But the “jewel in Edfu’s crown” are its “so-called Building texts which adorn whole walls in various sections of the existing Ptolemaic temple.”326 It is here that E.A.E. Reymond’s work enters the picture, for as Andrew Collins observes, “she was one of the few people who seemed to have grasped the profound nature of the Edfu texts and realized that they contained accounts of a strange world that existed in Egypt during what might be described as the primeval age.”327 While “the texts at Edfu are many and varied,” Collins observes that it is almost a certainty
that much of their contents was derived from several now lost works, with titles such as the Specification of the Mounds of the Early Primeval Age, accredited to the god Thoth, the Sacred Book of the Early Primeval Age of the Gods and one called Offering the Lotus. All of these extremely ancient works begin with the gradual emergence out of the Nun, the primeval waters, of a sacred island, synonymous with the primeval mound of Heliopolitan tradition. This event is said to have occurred during a time-frame spoken of by Reymond as the “first occasion” - her interpretation of the Egyptian expression sep tepi, or the First Time.328
As I noted in the first book of my Giza Death Star Trilogy, The Giza Death Star, physicist Paul LaViolette understands this primeval mound to refer to the a paleoancient and highly developed science of a transmutative aether or medium of creation. The “mound” being the first emergence from that sea of nothingness, the Nun or primeval waters, of a particle wave form.329
Around this primeval mound, which was known as “the Island of the Egg” was a “channel of water,” and on the edge of it was “a field of reeds” that constituted a kind of sacred domain where columns “referred to as djed-pillars” were erected for the domain’s “first divine inhabitants.”330 These were led by a group of “Sages” who were in turn led by “an enigmatic figure called... simply This One.”331 These Sages of “faceless forms were said to have been the seed of their own creation at the time when the rest of the world had not yet come into being.”332 Indeed, these Sages are said by the Edfu texts to have preceded the appearance of the standard Egyptian gods.333
This tranquil state of affairs does not continue for long, however, for
The Edfu account ... alludes to some kind of violent conflict which brought to a close the first period of creation. An enemy appears in the form of a serpent known as the Great Leaping One. It opposes the sacred domain’s divine inhabitants, who fight back with a weapon known only as the Sound Eye, which emerges from the island and creates further destruction on behalf of its protectors. No explanation of this curious symbol is given, although Reymond felt it to be the centre of the light that illumines the island. As a consequence of this mass devastation, the first inhabitants all die.... Death and decay are everywhere - a fact recorded in the alternative names now given to the Island of the Egg, which include the Island of Combat, the Island of Trampling, and, finally, the Island of Peace.334
These statements positively compel and require commentary.

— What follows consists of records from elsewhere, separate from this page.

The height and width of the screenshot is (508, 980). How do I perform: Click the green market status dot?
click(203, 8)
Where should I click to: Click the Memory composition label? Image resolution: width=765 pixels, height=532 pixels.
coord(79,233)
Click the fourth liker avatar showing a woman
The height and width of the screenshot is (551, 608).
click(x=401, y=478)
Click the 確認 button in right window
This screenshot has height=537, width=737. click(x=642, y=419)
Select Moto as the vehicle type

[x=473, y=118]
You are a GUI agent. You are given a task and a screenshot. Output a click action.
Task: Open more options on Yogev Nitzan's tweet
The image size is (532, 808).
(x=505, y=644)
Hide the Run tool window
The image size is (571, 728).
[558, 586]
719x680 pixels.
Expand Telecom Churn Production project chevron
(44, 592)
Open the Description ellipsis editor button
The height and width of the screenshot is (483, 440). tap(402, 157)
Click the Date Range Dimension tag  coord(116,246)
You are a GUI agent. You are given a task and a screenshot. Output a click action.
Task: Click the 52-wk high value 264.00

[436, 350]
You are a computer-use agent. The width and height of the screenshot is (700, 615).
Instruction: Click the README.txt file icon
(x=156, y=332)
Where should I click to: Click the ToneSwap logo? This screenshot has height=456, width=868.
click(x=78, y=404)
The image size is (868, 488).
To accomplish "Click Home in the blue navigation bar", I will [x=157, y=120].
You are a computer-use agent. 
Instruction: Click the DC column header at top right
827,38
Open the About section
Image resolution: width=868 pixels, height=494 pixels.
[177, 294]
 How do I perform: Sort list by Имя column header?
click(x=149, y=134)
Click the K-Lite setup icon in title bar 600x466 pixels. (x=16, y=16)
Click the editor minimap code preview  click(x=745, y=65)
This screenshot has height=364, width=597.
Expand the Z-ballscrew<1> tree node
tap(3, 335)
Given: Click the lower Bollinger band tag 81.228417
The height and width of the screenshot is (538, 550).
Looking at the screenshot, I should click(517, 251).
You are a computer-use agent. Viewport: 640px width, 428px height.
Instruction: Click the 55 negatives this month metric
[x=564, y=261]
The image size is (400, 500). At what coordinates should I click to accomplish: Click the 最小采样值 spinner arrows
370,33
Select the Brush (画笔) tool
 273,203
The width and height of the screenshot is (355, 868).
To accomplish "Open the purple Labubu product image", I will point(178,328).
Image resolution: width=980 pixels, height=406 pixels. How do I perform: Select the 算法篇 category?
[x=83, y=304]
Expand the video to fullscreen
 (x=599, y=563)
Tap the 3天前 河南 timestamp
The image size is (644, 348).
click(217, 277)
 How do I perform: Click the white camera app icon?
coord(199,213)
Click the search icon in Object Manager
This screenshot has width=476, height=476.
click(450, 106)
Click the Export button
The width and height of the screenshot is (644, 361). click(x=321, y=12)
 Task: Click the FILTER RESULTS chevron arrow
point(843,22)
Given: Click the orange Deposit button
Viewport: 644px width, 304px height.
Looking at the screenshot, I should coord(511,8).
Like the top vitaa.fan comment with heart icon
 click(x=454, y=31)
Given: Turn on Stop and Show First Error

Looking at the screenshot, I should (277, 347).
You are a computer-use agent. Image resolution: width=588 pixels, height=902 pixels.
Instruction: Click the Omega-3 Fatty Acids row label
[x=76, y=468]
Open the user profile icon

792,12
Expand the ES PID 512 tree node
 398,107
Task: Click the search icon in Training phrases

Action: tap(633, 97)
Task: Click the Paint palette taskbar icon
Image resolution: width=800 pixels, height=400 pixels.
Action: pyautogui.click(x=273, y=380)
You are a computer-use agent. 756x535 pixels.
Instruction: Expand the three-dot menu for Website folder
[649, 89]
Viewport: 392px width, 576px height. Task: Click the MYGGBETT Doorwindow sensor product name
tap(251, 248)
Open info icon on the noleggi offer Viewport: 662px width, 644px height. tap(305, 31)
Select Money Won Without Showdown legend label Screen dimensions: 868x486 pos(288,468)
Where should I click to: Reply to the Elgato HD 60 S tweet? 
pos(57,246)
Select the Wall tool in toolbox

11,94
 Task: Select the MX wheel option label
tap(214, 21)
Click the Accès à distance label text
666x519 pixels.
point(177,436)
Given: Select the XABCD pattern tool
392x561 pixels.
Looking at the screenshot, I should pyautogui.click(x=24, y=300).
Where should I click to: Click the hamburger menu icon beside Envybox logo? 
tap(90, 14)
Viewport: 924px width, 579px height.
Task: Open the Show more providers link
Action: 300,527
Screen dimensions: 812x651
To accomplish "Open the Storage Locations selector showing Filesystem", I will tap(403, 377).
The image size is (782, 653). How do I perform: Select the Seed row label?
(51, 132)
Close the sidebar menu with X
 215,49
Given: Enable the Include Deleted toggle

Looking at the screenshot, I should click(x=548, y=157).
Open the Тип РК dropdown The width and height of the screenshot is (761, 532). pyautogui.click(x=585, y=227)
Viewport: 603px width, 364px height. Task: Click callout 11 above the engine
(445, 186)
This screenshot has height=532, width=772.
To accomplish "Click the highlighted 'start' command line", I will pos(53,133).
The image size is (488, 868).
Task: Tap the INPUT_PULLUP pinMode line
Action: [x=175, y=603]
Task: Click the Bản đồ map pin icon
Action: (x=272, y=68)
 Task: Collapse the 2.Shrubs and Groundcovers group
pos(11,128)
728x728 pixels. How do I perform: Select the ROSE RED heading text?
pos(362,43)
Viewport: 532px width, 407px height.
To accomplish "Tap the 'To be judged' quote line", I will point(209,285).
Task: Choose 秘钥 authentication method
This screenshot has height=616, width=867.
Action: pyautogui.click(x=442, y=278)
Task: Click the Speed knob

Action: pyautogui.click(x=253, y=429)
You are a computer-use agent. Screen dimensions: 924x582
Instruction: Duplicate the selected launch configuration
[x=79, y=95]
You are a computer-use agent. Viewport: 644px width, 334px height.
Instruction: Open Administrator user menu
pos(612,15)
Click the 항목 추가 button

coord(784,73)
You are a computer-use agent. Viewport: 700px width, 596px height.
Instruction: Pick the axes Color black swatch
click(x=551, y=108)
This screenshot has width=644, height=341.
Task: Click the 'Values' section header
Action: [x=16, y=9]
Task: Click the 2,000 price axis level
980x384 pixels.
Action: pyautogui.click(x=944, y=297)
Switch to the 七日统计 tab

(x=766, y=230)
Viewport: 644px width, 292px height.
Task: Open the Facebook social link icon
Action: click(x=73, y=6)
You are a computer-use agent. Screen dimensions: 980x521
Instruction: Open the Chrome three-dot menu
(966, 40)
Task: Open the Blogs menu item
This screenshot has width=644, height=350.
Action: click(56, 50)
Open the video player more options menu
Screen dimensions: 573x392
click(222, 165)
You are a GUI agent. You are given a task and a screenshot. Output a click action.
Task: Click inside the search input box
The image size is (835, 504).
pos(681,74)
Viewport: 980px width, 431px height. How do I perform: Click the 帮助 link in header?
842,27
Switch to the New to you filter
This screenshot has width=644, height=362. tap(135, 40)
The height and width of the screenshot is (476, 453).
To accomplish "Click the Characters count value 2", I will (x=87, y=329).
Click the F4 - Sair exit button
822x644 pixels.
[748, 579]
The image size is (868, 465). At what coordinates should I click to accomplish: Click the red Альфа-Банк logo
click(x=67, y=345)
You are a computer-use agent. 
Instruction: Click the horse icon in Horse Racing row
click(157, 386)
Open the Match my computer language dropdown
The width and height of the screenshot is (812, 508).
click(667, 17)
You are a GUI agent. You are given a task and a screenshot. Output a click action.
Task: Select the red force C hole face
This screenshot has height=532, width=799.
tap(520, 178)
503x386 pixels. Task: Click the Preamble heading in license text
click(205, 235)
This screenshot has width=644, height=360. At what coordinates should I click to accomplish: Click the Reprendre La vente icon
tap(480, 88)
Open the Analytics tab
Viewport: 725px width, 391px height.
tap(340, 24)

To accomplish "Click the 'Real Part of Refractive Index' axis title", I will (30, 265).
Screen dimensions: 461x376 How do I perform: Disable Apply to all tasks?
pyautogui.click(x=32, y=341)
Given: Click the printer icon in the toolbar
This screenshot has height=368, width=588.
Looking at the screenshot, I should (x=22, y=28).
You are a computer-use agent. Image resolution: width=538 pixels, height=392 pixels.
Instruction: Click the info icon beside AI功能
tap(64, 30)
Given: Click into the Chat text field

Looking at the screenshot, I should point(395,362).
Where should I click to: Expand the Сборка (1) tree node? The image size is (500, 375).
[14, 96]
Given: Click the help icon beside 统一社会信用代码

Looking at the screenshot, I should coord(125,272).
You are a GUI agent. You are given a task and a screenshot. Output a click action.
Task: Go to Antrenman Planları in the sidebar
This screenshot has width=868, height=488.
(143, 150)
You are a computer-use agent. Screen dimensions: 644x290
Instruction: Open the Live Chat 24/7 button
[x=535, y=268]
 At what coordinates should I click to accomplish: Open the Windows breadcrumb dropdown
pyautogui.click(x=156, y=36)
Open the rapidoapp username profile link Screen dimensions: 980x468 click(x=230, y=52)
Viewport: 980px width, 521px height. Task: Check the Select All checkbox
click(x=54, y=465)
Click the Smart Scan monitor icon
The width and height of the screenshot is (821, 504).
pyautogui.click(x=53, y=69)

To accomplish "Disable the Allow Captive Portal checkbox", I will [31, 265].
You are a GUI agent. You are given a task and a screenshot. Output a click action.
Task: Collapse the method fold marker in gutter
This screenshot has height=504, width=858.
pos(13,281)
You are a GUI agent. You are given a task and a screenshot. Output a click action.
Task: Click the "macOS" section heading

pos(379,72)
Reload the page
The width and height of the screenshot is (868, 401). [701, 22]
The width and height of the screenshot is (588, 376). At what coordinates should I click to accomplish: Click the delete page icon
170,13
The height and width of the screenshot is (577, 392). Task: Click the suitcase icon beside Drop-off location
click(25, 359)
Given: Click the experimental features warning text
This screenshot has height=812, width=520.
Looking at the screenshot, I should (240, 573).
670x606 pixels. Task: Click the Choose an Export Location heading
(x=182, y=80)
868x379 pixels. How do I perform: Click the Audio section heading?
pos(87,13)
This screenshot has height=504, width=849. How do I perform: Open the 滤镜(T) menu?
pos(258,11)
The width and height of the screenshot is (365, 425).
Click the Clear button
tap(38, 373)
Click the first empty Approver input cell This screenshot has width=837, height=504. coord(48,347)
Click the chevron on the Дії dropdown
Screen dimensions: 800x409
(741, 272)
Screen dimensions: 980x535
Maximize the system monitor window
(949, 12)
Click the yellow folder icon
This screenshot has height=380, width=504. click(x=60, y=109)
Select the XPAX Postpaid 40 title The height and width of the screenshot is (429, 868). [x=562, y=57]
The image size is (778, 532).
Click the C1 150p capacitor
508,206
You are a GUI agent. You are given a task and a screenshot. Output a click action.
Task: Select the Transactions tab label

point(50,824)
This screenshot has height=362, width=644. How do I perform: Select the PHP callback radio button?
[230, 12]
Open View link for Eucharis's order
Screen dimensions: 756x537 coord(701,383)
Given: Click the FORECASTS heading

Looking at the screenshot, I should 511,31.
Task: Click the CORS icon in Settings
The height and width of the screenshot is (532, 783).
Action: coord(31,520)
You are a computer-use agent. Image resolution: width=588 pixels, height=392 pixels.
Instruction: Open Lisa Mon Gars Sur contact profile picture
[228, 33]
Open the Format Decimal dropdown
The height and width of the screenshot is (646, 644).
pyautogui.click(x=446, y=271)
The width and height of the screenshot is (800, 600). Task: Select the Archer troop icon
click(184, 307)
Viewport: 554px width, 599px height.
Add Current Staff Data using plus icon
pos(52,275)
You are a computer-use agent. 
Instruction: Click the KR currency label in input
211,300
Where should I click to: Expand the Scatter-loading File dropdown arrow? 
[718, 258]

Firstly, it is to be noted that sometime after their “self-creation” from the “primeval waters,” an expression of speech that I believe refers to La Violette’s underlying transmutative medium, a cosmic and cosmically violent conflict, a war, erupts. Moreover, the similarity here to Tiamat, whose name lik
ewise symbolizes not only a planet, but primeval waters in the Babylonian Enuma Elish, is not to be overlooked. In other words, the Edfu text may be obliquely referring to the destruction of Tiamat-Krypton, Van Flandern’s first exploded planetary event, that took place ca. 65,000,000 years ago. But there is another possible parallel to be noted, and this is the similarity of the Edfu account of a primordial war or conflict that occurs almost immediately after the founding of the “island” or first creation, to that of the Fall of Lucifer in the Judeo-Christian tradition. More will be said on this subject in a later chapter, but it is important to draw attention to it here.
Secondly, the individual that appears to have wrought this destruction is referred to as “the Great Leaping One,” a title we have encountered before as a Vedic reference. This title seems to beg for association with the priests of Sali in ancient Rome, who celebrated the feasts associated with Mars and the founding of Rome by leaping in the streets and blowing trumpets.335 In other words, the Edfu texts are obliquely indicating that this ancient war, the end of the period of the “First Creation,” somehow involved Mars. There are numerous connections to Mars to be considered, and it is best to do so now.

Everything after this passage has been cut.